Dr. David J. Pearce

Efficient Functions in Dafny


In developing an EVM in Dafny, a key requirement is to test it against the official EVM test suite. This means it needs to be at least reasonably efficient, otherwise completing a test run becomes impractical. At the same time, our DafnyEVM is intended to serve as a specification for which can be used to verify bytecode contracts (see e.g. here). This means we use Dafny functions to implement our EVM, rather than methods. For various reasons, a function in Dafny is fairly restricted and, for example, must use recursion instead of imperative-style loops. Dafny will exploit tail recursion to improve performance, but this is not always possible. Thus, we have a problem: we need to use functions for verification, but these are (sometimes) less efficient than methods.

Example

To illustrate, consider the following method taken from our DafnyEVM:

function ToBytes(v:nat) : (r:seq<u8>)
ensures |r| > 0 {
  // Extract the byte
  var b : u8 := (v % 256) as u8;
  // Determine what's left
  var w : nat := v/256;
  if w == 0 then [b]
  else
    ToBytes(w) + [b]
}

This converts an arbitrary-sized unsigned integer into a sequence of one or more bytes (in big endian form). When translating this into Java, Dafny regards it as tail recursive and generates (very roughly speaking) the following code:

List<Byte> ToBytes(v:BigInteger) {
  ArrayList<Byte> r = new ArrayList<>();
  while (true) {
    byte b = v.mod(_256).byteValue();
    BigInteger w = v.div(_256);
    if(w.signum() == 0) {
      return r;
    }
    r.add(b);
} }

Dafny optimises the recursive call into a while loop — thereby making it (relatively) efficient. Consider now the analoguous operation which converts a sequence of bytes back into an arbitrary-sized unsigned integer:

function FromBytes(bytes:seq<u8>) : nat {
  if |bytes| == 0 then 0
  else
    var last := |bytes| - 1;
    var byte := bytes[last] as nat;
    var msw := FromBytes(bytes[..last]);
    (msw * 256) + byte
}

Dafny does not recognise this as tail recursive and, hence, generates (very roughly speaking) the following Java:

BigInteger FromBytes(bytes: List<Byte>) {
  if bytes.length() == 0 {
    return BigInteger.ZERO;
  } else {
    int last = bytes.length() - 1;
    byte byte = bytes.get(last);
    bytes = bytes.subList(0,last);
    BigInteger msw = FromBytes(bytes);
    msw = msw.mul(_256);
    msw = msw.add(BigInteger.valueOf(byte & 0xff));
    return msw;
} }

Unfortunately, on the official Ethereum test suite this implementation raises a StackOverflowException on some tests. Specifically, on tests for certain precompiled contracts which generate very large integers from long byte sequences.

Function by method

Dafny supports a little-known feature (by method) which allows a function to be implemented using a method. This means the specification can still be given in the functional (i.e. recursive) style whilst the implementation is given in an imperative style (i.e. with loops).

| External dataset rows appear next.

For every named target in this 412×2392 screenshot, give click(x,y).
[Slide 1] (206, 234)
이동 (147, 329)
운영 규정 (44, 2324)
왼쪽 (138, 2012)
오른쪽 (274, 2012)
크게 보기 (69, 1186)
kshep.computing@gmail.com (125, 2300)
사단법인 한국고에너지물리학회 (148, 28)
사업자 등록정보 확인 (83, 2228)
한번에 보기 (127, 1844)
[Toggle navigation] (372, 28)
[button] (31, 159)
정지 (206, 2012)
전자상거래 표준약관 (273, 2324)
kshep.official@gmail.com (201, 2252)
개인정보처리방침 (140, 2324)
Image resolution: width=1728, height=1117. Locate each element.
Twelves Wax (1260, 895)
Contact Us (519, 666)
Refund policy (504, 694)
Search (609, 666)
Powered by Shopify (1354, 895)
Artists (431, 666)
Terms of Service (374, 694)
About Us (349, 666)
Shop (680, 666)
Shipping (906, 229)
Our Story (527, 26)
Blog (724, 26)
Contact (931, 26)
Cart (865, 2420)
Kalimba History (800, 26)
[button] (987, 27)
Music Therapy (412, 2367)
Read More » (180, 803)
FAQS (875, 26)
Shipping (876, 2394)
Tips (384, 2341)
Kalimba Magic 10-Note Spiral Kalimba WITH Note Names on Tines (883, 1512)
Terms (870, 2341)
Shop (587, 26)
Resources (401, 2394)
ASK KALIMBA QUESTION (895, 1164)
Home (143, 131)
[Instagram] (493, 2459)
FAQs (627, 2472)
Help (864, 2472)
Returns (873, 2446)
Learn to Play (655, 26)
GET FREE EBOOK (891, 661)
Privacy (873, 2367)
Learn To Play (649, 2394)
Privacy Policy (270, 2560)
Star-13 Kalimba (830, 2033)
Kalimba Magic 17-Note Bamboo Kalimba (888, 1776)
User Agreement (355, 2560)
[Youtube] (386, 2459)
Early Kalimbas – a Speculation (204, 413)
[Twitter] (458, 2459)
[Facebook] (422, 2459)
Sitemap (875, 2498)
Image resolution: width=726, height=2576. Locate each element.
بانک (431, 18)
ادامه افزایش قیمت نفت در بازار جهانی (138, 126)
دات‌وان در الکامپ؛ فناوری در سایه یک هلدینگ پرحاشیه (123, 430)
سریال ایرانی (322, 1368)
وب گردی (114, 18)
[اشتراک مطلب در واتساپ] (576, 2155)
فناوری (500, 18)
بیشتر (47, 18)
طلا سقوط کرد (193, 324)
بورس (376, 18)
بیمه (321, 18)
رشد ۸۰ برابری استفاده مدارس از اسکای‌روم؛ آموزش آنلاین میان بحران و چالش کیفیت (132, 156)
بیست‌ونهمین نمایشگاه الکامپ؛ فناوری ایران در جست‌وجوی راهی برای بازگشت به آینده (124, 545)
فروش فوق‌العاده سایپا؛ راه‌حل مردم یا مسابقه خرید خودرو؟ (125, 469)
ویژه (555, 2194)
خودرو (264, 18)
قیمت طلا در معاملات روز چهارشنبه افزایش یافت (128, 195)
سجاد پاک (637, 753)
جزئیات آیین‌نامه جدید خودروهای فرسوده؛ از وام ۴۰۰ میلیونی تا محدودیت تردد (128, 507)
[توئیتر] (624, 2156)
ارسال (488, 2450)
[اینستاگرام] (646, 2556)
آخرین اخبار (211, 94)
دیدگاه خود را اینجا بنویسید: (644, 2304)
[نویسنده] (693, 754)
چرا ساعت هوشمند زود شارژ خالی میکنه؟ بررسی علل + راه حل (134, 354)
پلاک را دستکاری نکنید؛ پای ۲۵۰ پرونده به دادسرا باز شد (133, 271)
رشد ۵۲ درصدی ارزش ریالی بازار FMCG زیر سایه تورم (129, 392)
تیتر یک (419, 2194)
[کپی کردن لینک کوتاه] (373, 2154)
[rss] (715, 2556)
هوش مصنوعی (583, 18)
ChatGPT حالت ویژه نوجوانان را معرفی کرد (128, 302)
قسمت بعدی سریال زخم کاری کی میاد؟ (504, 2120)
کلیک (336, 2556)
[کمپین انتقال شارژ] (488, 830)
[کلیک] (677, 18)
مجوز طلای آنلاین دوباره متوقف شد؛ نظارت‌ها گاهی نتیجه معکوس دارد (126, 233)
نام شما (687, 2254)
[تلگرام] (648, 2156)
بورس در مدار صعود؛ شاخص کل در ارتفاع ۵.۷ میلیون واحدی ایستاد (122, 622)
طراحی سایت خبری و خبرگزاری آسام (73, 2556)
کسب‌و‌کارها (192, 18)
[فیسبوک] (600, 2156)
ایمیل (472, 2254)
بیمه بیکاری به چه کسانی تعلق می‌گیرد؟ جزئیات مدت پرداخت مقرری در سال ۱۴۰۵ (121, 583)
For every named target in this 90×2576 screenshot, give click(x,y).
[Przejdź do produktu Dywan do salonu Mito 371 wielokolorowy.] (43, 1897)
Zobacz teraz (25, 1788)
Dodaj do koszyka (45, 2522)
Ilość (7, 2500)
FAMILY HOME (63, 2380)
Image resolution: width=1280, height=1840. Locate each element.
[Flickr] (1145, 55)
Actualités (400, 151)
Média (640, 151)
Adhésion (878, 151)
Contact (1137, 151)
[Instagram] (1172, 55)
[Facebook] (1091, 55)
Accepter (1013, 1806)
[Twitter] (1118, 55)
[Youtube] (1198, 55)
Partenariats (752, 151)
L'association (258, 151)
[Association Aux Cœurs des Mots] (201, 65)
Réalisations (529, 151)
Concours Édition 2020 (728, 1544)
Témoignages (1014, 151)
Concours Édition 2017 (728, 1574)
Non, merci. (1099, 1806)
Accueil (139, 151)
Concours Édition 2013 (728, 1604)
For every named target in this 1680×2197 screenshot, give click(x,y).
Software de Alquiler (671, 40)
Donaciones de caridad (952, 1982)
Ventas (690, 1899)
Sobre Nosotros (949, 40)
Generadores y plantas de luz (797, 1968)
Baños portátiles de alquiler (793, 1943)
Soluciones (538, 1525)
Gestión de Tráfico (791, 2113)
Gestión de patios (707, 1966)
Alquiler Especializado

To better understand this, consider the following example:

function sum(items: seq<nat>) : (r:nat) {
  if |items| == 0 then 0
  else items[0] + sum(items[1..])
}

This recursively computes the sum of a sequence of unsigned integers (nats). Using by method, we can add an imperative implementation like so:

function sum(items: seq<nat>) : (r:nat) {
  if |items| == 0 then 0
  else items[0] + sum(items[1..])
} by method {
  r := 0;
  var i : nat := |items|;
  while i > 0
  invariant r == sum(items[i..]) {
    i := i - 1;
    r := r + items[i];
} }

This uses a while loop to implement the functional specification. The key point is that Dafny automatically proves the imperative version correctly implements the functional specification. Whilst that is pretty amazing, Dafny does need help to do this: firstly, an invariant was needed to help Dafny match the loop and the recursive specification at each step; secondly, to make this work, the loop must traverse backwards through the sequence (which is perhaps not that intuitive). However, having done this, we now know sum() will not exhaust the call stack at runtime on large inputs!

We can now see the final version of our FromBytes() function from before:

function FromBytes(bytes:seq<u8>) : (r:nat) {
  if |bytes| == 0 then 0
  else
    var last := |bytes| - 1;
    var byte := bytes[last] as nat;
    var msw := FromBytes(bytes[..last]);
    (msw * 256) + byte
} by method {
  r := 0;
  for i := 0 to |bytes|
  invariant r == FromBytes(bytes[..i]) {
    var ith := bytes[i] as nat;
    r := (r * 256) + ith;
    LemmaFromBytes(bytes,i);
  }
  // Dafny needs help here :)
  assert bytes[..|bytes|] == bytes;
  // Done
  return r;
}

The by method implementation is similar to what we did for the sum() example, though Dafny requires slightly more hand-holding to show the while loop is equivalent to the recursive specification. In particular, a lemma LemmaFromBytes() is needed to help reestablish the loop invariant (not shown). Regardless, the net effect is the same — FromBytes() no longer exhausts the call stack on the official EVM test suite. That is a great result!

Conclusion

In languages like Dafny, a dichotomy exists between functional specifications and imperative implementations: Specifications must be functional so the underlying theorem prover can safely reason about them; on the other hand, algorithms are often more efficient when implemented using loops. The ability to seamlessly cross the divide between these two extremes is a unique feature of Dafny which (when the need arises) is compelling.